= Try it =
Summarize the text about scavengers at the Bantar Gebang landfill in three sentences.

Thousands of Indonesian scavengers earn a living from the Tempat Pengelolaan Sampah Terpadu (TPST), Bantar Gebang, Bekasi, the world’s largest landfill with a size of 100 football fields which can hold 39 million tons of waste. Every day, scavengers are there from dawn to dusk, enduring strong stench of rotting garbage and swarms of flies to find anything that they can sell for a few dollars.
When Maritime Fairtrade visited on September 15, there were already many scavengers, comprised mainly the old and young who have limited job options, scrounging over the mountains of trash, with big excavators sorting through the trash brought in by rubbish trucks.
Scavengers, with a big basket on their backs and a long stick with a nail at the end, told Maritime Fairtrade they were mainly looking for used household goods and plastic bottles. They estimated that every day, there are thousands of tons of rubbish being brought to the dump site, discarded by residents and which now provided them an honest source of income.
Watim, a 77-year-old scavenger, has been working at the rubbish dump for 30 years. “I can make, on good days, IDR 100,000 (US$6.70), working from 7 am to 4 pm. However, making this sum is rare nowadays. Since the start of the Covid-19 pandemic, my income has dropped by 30 percent. Now, I earn IDR 70,000 (US$4.70) per day, which is already a blessing, thank God. A kg of plastic waste can only get me IDR 1,000 (US$0.67),” he said.
With his income, Watim supports his wife and four children. Despite the high risk of accident and infection, and his old age, Watim cannot afford to stop working. “My family will starve if I stop. I am already so old, what other jobs can I do?” he said.
Edi, another scavenger, said he works from 6 am to 5 pm and “whenever the garbage trucks arrive, all the scavengers will rush to snatch whatever sellable trash they can. I cannot earn enough to meet my family’s daily needs, let alone pay for my children’s education.” A lot of scavengers’ children ended up dropping out of school and the children themselves may end up working as scavengers.
Many scavengers live in rundown wooden huts with leaky roofs at villages near the coast, which is only 200 to 300 meters from the landfill. The stench is bad 24/7, especially on hot days, and water from the wells is polluted so much so that residents use the groundwater for bathing and washing only and buy fresh water for drinking.

= Material supplied =
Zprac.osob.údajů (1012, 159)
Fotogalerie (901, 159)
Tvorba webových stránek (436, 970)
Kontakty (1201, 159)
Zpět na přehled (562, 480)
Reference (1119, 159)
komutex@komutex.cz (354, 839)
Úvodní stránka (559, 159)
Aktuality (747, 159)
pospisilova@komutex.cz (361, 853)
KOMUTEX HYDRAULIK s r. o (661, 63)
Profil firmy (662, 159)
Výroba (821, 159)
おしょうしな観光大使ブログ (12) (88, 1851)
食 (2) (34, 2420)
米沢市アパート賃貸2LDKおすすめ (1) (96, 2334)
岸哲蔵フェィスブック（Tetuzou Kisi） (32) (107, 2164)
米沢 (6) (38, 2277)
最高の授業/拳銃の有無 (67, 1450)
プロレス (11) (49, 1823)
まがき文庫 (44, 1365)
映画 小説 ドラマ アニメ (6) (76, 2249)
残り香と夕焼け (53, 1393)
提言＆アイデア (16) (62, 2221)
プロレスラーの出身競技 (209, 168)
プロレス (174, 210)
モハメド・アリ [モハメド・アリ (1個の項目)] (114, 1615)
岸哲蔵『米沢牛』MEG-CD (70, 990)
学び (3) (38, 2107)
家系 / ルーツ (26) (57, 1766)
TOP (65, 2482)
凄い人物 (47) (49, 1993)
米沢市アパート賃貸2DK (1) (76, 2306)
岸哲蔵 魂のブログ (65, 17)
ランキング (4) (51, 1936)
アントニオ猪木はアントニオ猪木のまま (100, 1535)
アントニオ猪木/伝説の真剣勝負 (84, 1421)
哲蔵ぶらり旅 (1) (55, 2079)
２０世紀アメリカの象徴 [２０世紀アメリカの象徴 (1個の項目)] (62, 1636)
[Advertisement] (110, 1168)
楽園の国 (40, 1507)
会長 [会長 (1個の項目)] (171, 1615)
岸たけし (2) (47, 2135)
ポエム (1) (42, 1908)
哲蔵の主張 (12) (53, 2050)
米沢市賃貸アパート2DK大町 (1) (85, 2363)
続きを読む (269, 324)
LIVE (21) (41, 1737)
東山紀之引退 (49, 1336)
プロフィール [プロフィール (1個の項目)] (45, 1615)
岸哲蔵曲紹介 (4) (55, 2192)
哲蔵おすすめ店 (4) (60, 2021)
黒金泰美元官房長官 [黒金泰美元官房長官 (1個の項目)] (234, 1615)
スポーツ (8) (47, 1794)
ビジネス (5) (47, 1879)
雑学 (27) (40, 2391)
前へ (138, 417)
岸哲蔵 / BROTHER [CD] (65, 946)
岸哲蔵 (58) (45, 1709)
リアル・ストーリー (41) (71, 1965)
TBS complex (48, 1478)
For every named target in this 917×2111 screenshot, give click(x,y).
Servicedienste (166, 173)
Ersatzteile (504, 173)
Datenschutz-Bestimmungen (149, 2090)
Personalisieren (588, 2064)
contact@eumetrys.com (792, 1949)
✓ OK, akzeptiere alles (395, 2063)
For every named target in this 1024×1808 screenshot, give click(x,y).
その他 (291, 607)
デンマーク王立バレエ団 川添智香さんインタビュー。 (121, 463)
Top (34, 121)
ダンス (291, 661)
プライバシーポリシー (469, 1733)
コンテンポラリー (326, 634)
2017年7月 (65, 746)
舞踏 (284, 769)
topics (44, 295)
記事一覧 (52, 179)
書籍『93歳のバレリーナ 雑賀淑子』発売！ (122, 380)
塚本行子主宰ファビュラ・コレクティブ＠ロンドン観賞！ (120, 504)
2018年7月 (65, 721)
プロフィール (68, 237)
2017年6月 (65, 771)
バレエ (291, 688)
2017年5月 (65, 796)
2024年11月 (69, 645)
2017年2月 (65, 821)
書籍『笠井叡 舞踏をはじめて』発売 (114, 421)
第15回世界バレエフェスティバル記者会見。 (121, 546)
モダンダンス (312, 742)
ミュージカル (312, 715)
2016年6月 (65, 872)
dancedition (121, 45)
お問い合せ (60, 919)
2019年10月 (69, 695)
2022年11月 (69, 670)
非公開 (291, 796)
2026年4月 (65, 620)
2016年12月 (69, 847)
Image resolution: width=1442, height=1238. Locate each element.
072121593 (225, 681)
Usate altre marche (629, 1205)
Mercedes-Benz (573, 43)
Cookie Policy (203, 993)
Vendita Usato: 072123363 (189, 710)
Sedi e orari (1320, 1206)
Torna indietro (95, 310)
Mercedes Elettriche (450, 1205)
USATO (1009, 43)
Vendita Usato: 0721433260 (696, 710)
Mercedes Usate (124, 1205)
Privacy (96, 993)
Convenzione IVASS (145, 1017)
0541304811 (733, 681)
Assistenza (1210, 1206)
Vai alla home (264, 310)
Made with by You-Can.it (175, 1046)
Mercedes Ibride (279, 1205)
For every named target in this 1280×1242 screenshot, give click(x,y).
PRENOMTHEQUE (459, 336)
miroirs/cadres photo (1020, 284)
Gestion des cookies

= Problem solution =
Thousands of Indonesian scavengers make a living at Bantar Gebang in Bekasi, the world's largest landfill, working from dawn to dusk amid the stench and flies to find used household goods and plastic bottles they can sell. Watim, a 77-year-old who has worked there for 30 years, says his income has dropped by 30 percent since the Covid-19 pandemic began, and another scavenger, Edi, says he cannot earn enough for his family's daily needs. Many scavengers live in rundown huts near the landfill, where the well water is so polluted that residents use it only for bathing and washing and buy fresh water for drinking.